*Exercise set*:
1 > In the discussion of Israel and the Palestinians, why does the writer call the strategy of "make life miserable and they'll leave" misplaced with respect to the Israelis? Answer in one to three sentences.
2 > Please print the part of the discussion of Israel and the Palestinians that opens with the words containing "Or, they have" and closes with "a little worried.".

*Selected passage*:
What should have israel done instead?

Or, they have a different goal.

Such as “no Palestinians in Gaza or the West Bank” and believe that long term, that will give them increased security. I’m skeptical of the latter, and consider the former to be morally reprehensible. I’d like to think that’s not the strategy they are pursuing, but the history of Likud makes me more than a little worried.

Yeah, usually a country would bomb the crap out of the country firing rockets into them, until they surrendered and no longer had the ability to wage war on them, or reached some sort of peace treaty to end the conflict.

That’s what makes this case kind of unique, because basically nothing Israel does will make the palestineans stop attacking them, but the palestineans are seen as not having any responsibility for the terrorist elements that operate within their ranks. I’m not sure there’s a good historical analog we can look to as a blueprint for how to solve this.

Conversely, nothing the Palestinians do will make the Israelis budge on ending the occupation of Arab lands, giving Palestinians full citizenship, and giving the Palestinians right to return (which are incidentally the goals of the BDS movement).

I don’t have a solution, either. The best I think we can hope for is some sort of truth and reconciliation, followed by partition and massive economic development support for the Palestinians. Not sure even something like that works, though, as long as both sides are effectively led by parties who benefit from the status quo.

Apropos of nothing, I was listening to a podcast today which made the (obvious, but important) point that the Palestinians have been using the language of colonization to describe their struggle for the last 50 years. That argument presupposes that if you can make things miserable enough for the colonial power, they will eventually give up and go home. The argument ignores, however, the reality that the Israelis – even if they were colonizers 75 years ago – literally don’t have anywhere to go back to. So the strategy of “make life miserable and they’ll leave” is fundamentally misplaced vis-a-vis the Israelis. It’s also fundamentally misplaced vis-a-vis the Palestinians, who have worn out whatever welcome they might have had from the surrounding nations over the last 70 years by promoting coups (Jordan), fostering civil war (Lebanon), and promoting instability (Egypt). They’re just stuck with each other, and neither government seems to have any sort of solution shy of extermination.

Some of them Yemeni chicks got nice houthis

This is my view.

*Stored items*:
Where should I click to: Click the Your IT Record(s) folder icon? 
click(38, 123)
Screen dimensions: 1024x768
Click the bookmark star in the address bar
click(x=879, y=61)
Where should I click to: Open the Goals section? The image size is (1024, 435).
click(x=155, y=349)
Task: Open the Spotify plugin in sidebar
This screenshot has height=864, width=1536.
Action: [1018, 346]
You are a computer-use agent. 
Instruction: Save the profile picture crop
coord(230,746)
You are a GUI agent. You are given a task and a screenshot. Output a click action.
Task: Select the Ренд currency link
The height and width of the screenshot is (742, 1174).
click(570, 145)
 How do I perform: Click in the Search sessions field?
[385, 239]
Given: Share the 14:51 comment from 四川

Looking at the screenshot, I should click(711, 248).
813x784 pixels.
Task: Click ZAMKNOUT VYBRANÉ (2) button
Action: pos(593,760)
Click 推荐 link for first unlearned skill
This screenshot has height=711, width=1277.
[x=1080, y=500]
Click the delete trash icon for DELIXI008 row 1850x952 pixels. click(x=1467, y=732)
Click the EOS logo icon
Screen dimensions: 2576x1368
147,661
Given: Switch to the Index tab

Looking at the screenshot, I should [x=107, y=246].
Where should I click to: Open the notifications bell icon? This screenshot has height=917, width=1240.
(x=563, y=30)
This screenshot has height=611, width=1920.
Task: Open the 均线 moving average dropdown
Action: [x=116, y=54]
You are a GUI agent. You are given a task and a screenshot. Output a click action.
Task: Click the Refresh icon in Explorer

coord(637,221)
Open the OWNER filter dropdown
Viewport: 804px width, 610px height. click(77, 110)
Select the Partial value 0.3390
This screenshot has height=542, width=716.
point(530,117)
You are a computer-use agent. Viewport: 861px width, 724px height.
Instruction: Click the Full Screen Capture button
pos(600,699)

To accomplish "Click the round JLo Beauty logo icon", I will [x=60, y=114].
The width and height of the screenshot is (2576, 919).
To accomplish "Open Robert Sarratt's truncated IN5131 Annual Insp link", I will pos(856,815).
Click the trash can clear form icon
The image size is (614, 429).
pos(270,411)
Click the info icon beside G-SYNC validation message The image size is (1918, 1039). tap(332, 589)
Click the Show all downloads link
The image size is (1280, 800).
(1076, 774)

*Responses for each task*:
1 > The writer says the strategy assumes a colonial power will eventually give up and go home. The Israelis, even if they were colonizers 75 years ago, literally don't have anywhere to go back to.

2 >
Or, they have a different goal.

Such as “no Palestinians in Gaza or the West Bank” and believe that long term, that will give them increased security. I’m skeptical of the latter, and consider the former to be morally reprehensible. I’d like to think that’s not the strategy they are pursuing, but the history of Likud makes me more than a little worried.